For our snake to work, we need to solve a small problem - we need an exact impulse arising in time. You can use the “Flashing bits”, this is a built-in feature of the controller, but we will create our own FB10 pulse generator with merkers and structures.
In the temporary variables of OB1, you can find a lot of interesting things, this time we need the time of the previous program cycle. During this time, the controller “digests” everything that is said and outputs values ​​to the outputs, then reads the inputs.
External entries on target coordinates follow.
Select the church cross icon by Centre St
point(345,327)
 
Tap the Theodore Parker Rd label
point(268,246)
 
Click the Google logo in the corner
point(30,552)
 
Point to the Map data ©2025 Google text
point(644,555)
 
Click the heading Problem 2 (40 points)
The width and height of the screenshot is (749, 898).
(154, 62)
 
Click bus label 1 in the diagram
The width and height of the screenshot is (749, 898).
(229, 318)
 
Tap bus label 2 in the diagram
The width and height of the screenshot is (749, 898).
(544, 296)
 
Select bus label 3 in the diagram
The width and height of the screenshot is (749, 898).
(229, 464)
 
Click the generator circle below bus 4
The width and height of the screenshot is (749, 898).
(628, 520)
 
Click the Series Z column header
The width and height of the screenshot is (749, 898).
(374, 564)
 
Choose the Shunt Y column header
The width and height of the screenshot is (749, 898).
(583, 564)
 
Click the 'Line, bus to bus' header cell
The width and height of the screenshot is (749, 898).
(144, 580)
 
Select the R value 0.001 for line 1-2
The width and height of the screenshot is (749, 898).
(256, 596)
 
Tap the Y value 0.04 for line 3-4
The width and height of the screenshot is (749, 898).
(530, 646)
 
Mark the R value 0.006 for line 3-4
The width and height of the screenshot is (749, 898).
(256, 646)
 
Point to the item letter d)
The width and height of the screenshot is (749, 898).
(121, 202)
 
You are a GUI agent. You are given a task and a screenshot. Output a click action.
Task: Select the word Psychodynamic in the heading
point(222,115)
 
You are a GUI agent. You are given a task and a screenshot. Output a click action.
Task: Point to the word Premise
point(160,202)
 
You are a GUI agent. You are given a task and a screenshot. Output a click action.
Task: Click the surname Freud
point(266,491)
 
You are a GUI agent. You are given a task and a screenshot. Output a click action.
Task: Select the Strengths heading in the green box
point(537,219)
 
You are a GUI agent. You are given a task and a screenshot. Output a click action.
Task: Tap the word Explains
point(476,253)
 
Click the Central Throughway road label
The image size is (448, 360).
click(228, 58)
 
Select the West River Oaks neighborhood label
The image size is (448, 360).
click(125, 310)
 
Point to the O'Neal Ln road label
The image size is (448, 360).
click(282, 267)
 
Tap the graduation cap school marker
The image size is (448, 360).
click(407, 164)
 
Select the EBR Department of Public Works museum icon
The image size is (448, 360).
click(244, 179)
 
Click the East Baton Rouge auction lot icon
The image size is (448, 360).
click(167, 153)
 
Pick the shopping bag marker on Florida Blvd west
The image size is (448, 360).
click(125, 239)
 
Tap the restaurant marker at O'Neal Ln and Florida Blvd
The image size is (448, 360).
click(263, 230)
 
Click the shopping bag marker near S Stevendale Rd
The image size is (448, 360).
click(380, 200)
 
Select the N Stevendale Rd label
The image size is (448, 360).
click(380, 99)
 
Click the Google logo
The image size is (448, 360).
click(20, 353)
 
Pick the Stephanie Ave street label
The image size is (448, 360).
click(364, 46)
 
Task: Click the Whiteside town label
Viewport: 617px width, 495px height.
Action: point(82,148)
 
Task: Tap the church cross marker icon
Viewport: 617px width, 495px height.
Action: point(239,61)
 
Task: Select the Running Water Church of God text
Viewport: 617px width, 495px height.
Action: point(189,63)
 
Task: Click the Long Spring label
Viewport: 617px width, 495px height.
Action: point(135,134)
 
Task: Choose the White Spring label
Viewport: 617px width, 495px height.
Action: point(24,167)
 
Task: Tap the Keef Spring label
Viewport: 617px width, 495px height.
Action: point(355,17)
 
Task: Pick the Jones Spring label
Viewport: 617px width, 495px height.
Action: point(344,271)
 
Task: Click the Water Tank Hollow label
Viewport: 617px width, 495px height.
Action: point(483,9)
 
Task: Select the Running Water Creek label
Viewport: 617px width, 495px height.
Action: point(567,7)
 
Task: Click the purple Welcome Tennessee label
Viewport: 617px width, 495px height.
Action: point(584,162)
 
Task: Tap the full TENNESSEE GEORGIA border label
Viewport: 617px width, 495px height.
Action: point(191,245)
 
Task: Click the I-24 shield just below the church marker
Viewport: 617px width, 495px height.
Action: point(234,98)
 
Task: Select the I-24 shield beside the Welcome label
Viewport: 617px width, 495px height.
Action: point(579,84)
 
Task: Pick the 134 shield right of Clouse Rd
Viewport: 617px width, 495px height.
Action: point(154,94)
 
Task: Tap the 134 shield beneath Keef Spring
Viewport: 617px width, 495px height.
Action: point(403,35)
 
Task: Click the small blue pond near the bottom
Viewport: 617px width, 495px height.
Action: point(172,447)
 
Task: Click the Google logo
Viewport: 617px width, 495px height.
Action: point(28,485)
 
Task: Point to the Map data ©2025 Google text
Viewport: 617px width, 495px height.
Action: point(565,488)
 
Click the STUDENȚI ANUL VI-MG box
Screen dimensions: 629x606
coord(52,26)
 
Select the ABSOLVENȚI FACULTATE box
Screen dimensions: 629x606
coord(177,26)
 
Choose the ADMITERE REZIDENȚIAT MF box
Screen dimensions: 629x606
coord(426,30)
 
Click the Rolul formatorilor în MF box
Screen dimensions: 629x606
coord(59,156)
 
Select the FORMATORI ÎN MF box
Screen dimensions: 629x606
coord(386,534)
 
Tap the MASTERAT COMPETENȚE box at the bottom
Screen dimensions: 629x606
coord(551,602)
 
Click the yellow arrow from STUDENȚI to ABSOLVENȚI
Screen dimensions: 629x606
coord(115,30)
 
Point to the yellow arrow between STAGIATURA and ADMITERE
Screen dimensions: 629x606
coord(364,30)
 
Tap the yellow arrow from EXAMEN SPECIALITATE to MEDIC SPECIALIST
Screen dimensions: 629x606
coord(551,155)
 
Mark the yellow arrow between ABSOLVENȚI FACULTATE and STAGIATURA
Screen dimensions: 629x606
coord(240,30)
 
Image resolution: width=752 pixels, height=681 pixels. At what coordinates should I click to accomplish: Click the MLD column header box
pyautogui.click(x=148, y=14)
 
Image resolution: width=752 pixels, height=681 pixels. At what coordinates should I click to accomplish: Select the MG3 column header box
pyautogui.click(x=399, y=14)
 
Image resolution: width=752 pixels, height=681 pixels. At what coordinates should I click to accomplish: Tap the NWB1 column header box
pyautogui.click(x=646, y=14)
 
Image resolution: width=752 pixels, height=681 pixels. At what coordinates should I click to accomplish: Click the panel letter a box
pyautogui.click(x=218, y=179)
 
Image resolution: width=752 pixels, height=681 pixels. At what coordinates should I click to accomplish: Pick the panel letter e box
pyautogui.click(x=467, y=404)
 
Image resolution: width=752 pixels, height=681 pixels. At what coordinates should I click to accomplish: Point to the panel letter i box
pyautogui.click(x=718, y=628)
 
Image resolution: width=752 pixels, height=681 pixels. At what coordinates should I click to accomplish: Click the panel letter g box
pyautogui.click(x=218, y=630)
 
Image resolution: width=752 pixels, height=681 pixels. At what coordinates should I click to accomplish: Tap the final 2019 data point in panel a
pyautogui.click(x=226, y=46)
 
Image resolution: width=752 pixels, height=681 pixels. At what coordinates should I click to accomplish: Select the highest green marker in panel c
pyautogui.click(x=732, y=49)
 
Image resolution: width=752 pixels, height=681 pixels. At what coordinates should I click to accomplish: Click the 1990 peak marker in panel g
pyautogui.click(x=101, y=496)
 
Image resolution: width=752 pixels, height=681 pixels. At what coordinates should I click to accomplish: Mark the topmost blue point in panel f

It is measured with rather high accuracy, and we believe him.
As soon as the accumulated time becomes greater or equal, a pulse is generated (it will act only one cycle), we take 1000 from the accumulated value (all of a sudden we will get a little more than 1000, therefore it cannot be reset) and during one controller cycle we have a positive pulse.
Of these pulses, it is very easy to add large quantities, for example, 5 seconds.
You can also use minutes, hours, but that's another story.
Please note that you cannot use the same front variable twice, this will give a very difficult error in the logic of the program.
Now it's the turn of the function block of the snake itself.
Input variables are movement commands to the left, right, up, down and the command to start the game.
If you have a controller and a discrete input module at your fingertips, you can hang it on these variable inputs, to which non-latching buttons are attached. Get a full gaming machine. With a special desire, an array can be made from light bulbs, but I immediately get fired for that =)
The first example is the move left command.
If we filed it, do not move to the right, it happened only in this cycle, then we discard all previous commands and declare movement to the left.
It is freed by simply filling in zeros from 0 to 99th element. The fact is that in STL there is no work with two-dimensional arrays for indirect addressing, so we will represent this array as one-dimensional from 0 to 99th element.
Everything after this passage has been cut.